Your competitors have shown you that it works, and you’ve already got the user. Why not?
Robinhood has been a growth machine, but that growth comes with some undesirables attached.
Low-low-LTV (lifetime value)
Robinhood’s strategy of catering to the smaller, younger investor overlooked by the big brokers means their average user account is much smaller, averaging between $1-5K. Your typical Morgan Stanley account, on the other hand, holds $69K.
So they’re able to acquire users cheap, but those users aren’t exactly backing up the Brink truck.
Adding those new alternative investment products could help mitigate this risk. Products like micro-investing or robo-investing could get hesitant newbies through the doors, opening up the possibility of stocks, options, and crypto trading.
Conversely, Robinhood could market these new products to existing users, creating an additional source of revenue.
“Robinhood’s revenue model could easily disappear.
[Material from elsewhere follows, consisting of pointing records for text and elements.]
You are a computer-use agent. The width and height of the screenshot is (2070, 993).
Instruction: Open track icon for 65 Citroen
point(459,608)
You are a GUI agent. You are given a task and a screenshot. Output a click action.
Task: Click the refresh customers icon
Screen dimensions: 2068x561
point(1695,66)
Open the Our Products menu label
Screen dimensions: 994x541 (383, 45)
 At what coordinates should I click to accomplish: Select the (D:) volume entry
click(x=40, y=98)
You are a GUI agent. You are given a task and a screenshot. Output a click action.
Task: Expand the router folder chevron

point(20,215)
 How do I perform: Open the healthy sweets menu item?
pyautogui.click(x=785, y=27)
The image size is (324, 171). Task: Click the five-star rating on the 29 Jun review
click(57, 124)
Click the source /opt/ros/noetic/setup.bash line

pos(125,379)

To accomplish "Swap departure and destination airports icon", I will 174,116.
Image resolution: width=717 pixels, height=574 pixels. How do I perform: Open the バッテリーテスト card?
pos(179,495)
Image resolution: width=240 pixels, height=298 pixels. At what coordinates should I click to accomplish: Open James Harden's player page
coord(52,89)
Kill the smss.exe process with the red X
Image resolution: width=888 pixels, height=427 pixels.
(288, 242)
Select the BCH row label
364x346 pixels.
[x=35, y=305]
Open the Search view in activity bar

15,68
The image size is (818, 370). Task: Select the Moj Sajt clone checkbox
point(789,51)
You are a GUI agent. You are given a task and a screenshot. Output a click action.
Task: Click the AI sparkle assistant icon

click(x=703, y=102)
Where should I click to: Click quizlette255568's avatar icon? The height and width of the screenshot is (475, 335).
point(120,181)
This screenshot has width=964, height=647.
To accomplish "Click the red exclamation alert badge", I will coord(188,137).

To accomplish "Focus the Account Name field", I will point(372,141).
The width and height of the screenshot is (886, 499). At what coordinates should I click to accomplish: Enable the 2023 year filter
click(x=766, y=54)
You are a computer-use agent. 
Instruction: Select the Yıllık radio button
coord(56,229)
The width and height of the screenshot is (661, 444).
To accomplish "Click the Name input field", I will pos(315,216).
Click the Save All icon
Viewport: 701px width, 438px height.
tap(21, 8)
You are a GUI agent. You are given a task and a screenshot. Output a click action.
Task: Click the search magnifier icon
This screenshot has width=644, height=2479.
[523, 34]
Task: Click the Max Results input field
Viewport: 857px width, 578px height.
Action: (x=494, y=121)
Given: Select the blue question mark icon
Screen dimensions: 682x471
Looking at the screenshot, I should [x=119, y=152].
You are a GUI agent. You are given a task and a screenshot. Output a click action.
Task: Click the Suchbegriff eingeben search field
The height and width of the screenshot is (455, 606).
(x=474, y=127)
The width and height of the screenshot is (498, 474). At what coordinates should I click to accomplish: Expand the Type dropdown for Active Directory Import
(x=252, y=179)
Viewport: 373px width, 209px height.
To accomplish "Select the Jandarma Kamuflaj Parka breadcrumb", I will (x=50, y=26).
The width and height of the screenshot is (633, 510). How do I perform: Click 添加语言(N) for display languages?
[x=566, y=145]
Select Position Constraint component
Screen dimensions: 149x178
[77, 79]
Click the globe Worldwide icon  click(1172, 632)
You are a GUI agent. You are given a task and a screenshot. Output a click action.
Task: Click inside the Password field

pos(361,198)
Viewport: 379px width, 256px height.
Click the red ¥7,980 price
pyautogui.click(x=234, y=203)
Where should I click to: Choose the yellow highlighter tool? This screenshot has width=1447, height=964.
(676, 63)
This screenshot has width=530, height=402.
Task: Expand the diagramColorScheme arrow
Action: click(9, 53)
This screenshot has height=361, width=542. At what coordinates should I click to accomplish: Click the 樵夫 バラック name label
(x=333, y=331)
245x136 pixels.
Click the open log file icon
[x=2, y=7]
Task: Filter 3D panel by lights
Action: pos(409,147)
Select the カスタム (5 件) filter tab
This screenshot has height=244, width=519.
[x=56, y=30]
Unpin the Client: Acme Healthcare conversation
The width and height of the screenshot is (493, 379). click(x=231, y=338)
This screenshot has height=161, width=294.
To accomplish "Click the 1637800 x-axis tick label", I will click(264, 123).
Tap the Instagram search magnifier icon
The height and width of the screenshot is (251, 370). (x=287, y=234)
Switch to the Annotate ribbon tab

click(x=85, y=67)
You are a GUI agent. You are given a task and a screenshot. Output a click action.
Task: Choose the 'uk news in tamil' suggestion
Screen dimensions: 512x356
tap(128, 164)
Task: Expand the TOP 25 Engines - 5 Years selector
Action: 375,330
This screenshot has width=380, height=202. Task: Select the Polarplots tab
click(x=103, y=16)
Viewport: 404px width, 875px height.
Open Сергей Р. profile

They’ve made it clear that they are comfortable living on this regulatory edge.”
Tyler Gellasch, executive director, Healthy Markets
That quote is from 2018.
Unless you’ve been living under a rock, you know about Gamestop mania, so you know what happened.
This drew the big public (therefore political) spotlight to a controversial COG in a machine that doesn’t like light.
COG = PFOF
Machine = Robinhood
Setting aside the complex regulatory issues that arose from the $GME saga, the damage done to the company’s brand image alone should be very concerning to potential investors.
When it comes to first-time investors, trust is BIG deal. They’re venturing into something risky and dangerous.
And it’s going to be a looooong time before Gamestop and Robinhood aren’t synonymous, if ever.
Robinhood’s last round of funding in September raised $600M at a valuation of $12B.
Today some experts estimate the company could be valued at over $50B when it IPOs. That’s 4x in 7 months.
Reference: $RBLX IPO last month = $45B
What am I doing?
I find this valuation too high for a company that is right in the thick of regulatory issues.
And under a lot of pressure from politicians who don’t understand it.
We’re also less than 3 months removed (feels like a year) from the Gamestop fiasco, so I’m curious to see what the growth and revenue numbers look like once the residual effects get factored in.
But that's all I am right now: curious.
It might be a stock I revisit in the future once the dust settles and it shows its true colors.